= 本文抜粋 =
ホメオパシーという医学体系を確立したのはハーネマンというドイツ人の医者です。
ハーネマンは「オルガノン」というホメオパシーの原理についての書物を書き残しました。
研究に研究を重ね、5回の改訂をしています。
そのオルガノンの冒頭に、彼は次のような言葉を記しています。
「Aude sapere(オーデ サペレ)」
Audeとは、「勇気をもって、思い切って」という意味。
Sapereとは、「賢い」という意味です。
ハーネマンが活躍した時代の医療
ハーネマンが医者として働きだした頃の巷の医療は、瀉血(病気の原因は汚れた血にあると考え、血を抜く処置)や水銀などを使う、非常に危険を伴うやり方で、
それで命を落とした患者は少なくありませんでした。
その野蛮な方法と、それを信じて疑わない医師たちに嫌気がさしたハーネマンは
医者をやめてしまいます。
そして、外国の医学書を翻訳することを生業としている時に、
ある書物からホメオパシーの原理に気づきます。
ハーネマンは全く新しいやり方を切り拓いていきました。
原理自体は、紀元前の医者・ヒポクラテスも気づいていたのですが、
ハーネマンがいた時代のドイツでは、全人未踏のやり方だったのです。
ハーネマンを突き動かしたものは?
始めはホメオパシーを歯牙にもかけなかった医師たちは、
当時人々を死の恐怖へ陥れた腸チフスを
ハーネマンがホメオパシーで180症例治療したことで
評判が良くなった途端、彼を町の議会へ告発しました。
嫌がらせにも負けずハーネマンは
ホメオパシーの理論の構築と実践を繰り返し、オルガノンを何度も書き直して
いきます。
致死率の高い病気であったコレラの死亡率を
46%から19%まで下げるなど、ヨーロッパ全土にも広がるホメオパシーの評判と、
それを妬む医師からの非難攻撃。

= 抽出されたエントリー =
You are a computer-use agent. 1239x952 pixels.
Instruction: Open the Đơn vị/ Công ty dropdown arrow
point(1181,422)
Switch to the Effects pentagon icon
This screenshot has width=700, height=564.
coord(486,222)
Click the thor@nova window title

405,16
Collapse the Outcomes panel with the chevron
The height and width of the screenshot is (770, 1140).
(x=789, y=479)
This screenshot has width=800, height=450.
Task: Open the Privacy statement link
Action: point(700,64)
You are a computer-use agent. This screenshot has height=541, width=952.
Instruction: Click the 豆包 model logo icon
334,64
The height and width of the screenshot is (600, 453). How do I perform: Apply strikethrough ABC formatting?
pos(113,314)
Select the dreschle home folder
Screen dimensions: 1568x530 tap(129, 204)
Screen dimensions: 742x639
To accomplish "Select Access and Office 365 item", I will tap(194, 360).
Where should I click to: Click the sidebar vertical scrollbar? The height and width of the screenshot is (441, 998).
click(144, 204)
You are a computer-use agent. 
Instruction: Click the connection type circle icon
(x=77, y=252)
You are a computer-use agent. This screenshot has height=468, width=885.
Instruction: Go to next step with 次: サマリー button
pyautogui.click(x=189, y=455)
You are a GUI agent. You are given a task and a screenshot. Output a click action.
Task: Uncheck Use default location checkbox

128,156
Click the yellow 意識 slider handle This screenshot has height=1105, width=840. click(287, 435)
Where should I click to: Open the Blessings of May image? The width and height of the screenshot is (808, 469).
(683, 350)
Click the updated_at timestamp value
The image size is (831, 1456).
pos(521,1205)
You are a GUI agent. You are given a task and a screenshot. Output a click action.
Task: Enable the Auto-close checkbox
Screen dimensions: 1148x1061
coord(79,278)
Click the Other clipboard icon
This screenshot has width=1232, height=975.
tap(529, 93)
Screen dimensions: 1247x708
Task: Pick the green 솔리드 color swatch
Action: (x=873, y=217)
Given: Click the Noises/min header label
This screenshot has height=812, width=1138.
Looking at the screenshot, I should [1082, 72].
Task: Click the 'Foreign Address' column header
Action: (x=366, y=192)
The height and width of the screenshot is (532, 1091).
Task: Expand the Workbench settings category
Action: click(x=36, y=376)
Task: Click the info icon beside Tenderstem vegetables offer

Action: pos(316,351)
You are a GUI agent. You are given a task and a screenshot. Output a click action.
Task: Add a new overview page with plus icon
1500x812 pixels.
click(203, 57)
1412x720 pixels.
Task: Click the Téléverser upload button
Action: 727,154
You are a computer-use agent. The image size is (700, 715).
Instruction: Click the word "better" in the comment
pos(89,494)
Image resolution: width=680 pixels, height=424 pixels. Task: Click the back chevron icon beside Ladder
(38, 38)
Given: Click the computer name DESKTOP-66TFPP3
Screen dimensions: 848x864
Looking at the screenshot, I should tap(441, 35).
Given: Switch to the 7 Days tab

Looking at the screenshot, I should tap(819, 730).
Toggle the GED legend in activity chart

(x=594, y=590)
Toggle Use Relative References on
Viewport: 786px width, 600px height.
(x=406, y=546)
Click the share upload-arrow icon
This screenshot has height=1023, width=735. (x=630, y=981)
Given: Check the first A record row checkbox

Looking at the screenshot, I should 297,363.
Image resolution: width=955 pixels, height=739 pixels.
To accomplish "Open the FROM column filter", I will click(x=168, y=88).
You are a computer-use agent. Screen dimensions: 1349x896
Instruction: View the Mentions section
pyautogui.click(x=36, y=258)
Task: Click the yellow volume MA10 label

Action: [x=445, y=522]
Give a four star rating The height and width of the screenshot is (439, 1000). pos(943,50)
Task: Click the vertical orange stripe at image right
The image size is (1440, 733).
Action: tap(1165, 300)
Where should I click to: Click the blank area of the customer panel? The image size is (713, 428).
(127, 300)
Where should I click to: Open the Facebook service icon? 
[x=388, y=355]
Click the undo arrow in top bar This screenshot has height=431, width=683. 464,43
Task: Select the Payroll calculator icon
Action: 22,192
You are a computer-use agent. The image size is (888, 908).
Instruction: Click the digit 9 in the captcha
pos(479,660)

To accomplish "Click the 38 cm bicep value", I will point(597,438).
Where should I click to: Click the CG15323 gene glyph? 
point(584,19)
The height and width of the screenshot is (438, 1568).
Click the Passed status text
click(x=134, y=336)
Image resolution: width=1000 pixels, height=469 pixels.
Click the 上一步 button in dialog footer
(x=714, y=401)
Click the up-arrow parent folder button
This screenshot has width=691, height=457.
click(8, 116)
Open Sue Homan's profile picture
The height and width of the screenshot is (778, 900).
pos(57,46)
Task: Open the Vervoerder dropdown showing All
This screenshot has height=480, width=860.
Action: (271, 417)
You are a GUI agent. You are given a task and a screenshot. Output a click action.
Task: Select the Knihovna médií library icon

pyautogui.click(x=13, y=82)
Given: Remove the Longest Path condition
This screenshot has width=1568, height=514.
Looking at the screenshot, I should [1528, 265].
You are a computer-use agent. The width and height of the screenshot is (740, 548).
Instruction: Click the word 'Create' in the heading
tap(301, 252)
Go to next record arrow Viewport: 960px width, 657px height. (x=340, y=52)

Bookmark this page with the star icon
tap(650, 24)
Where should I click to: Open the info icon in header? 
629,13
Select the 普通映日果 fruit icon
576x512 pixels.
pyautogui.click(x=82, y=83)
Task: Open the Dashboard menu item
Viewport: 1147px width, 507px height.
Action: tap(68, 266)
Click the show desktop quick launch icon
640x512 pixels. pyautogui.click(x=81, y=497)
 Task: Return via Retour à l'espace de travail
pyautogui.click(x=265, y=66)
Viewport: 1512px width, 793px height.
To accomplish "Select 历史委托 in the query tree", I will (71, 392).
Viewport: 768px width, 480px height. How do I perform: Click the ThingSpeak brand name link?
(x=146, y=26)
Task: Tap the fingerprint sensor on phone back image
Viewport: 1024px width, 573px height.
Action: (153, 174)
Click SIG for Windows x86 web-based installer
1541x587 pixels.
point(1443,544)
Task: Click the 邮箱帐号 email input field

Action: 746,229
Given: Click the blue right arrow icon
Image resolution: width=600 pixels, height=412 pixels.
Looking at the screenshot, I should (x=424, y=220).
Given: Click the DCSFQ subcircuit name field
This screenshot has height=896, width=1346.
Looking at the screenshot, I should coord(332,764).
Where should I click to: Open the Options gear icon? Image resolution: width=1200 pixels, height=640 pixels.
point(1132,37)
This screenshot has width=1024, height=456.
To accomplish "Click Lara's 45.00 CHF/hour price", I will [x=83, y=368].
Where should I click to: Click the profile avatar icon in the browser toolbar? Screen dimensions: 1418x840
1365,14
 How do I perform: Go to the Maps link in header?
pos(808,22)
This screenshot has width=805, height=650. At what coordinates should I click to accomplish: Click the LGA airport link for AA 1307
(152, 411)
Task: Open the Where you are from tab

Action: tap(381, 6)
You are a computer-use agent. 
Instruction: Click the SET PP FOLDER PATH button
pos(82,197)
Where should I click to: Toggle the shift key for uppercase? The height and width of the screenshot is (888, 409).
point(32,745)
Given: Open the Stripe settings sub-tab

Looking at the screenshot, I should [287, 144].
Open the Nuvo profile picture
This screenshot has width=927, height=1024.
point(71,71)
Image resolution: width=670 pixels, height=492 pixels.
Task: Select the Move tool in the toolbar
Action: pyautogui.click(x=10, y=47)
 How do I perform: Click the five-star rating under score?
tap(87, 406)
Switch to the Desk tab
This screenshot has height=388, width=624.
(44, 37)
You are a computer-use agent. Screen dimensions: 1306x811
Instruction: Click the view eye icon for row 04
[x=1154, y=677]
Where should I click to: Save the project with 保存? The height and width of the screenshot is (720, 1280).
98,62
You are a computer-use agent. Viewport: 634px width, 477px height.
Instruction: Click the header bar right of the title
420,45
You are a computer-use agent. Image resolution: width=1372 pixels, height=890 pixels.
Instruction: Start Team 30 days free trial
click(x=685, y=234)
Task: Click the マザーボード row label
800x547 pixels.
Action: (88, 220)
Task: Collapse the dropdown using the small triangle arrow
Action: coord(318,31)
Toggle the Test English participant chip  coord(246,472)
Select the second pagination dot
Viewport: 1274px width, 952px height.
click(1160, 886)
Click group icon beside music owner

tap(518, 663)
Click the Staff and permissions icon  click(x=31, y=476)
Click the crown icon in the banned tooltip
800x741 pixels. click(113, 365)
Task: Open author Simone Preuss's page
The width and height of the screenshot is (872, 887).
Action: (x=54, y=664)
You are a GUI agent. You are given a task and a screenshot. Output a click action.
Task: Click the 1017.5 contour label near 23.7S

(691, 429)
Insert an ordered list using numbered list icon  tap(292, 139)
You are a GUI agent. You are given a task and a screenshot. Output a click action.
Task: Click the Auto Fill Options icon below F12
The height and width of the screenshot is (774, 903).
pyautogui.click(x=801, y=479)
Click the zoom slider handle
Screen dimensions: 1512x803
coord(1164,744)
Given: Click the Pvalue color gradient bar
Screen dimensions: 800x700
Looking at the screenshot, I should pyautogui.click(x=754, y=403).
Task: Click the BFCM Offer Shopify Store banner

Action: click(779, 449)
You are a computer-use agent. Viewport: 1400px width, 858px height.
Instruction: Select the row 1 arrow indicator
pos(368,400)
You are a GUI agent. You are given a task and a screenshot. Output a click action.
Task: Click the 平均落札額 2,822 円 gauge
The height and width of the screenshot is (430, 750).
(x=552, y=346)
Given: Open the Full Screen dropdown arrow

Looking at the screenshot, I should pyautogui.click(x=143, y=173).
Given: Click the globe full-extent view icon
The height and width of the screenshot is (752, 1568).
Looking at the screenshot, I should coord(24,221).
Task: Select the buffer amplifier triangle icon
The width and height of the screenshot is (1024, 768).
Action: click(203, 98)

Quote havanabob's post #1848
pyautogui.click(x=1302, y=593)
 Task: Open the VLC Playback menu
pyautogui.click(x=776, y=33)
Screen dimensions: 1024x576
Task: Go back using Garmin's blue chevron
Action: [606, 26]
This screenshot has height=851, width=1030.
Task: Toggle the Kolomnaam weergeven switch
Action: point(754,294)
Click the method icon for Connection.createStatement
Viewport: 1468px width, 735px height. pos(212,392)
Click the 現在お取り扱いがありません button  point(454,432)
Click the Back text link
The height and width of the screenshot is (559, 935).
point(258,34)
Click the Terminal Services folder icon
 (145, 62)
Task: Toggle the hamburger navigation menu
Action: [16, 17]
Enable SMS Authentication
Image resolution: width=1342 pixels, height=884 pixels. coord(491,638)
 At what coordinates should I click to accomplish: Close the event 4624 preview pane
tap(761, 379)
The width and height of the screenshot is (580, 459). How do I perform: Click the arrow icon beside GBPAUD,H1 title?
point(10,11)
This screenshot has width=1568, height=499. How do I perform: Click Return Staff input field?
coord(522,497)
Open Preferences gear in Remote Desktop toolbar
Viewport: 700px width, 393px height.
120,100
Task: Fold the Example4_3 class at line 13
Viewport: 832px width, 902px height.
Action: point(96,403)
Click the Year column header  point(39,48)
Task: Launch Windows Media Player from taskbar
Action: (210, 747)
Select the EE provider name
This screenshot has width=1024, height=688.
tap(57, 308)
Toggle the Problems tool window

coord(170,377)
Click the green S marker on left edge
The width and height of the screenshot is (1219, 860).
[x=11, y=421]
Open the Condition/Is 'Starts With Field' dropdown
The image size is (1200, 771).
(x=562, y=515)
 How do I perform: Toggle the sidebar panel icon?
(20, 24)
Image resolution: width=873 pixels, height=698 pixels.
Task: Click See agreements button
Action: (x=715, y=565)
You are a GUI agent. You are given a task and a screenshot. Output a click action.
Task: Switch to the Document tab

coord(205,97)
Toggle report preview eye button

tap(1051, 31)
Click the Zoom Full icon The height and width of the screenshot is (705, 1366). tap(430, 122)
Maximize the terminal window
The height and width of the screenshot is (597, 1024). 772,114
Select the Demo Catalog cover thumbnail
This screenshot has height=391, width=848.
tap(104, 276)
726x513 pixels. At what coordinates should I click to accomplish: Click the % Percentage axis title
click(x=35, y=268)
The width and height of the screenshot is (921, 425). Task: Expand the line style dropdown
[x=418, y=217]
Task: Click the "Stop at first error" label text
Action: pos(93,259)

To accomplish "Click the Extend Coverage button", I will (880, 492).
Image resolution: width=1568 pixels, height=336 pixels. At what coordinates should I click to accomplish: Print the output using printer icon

= やってみよう =
次の(a)〜(c)が本文抜粋の内容と合っているかどうかを、「はい」か「いいえ」で答えなさい。それぞれ、判断の根拠となる本文抜粋の語句をそのまま引用しなさい。
(a) ハーネマンは「オルガノン」を5回改訂した。
(b) ハーネマンはホメオパシーで腸チフスを180症例治療した。
(c) ハーネマンは医者をやめた後、医学書を自ら執筆して生計を立てた。
これらのエントリーは、本文抜粋とは別の出典から取ったものです。

= 解答 =
(a) はい。「研究に研究を重ね、5回の改訂をしています。」
(b) はい。「ハーネマンがホメオパシーで180症例治療したことで」
(c) いいえ。「外国の医学書を翻訳することを生業としている時に、」